WRITTEN REQUEST
Copy the entries below word for word, from the line with "Given: Click the jmckenzie avatar circle" up to and including the line with "Looking at the".

STORED DATA
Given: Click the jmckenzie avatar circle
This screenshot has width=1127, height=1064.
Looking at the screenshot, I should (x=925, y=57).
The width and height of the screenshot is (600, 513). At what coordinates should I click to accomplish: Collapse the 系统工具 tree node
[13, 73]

==

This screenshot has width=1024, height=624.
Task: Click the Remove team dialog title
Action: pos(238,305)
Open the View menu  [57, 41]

ANSWER TO THIS EXERCISE
Given: Click the jmckenzie avatar circle
This screenshot has width=1127, height=1064.
Looking at the screenshot, I should (x=925, y=57).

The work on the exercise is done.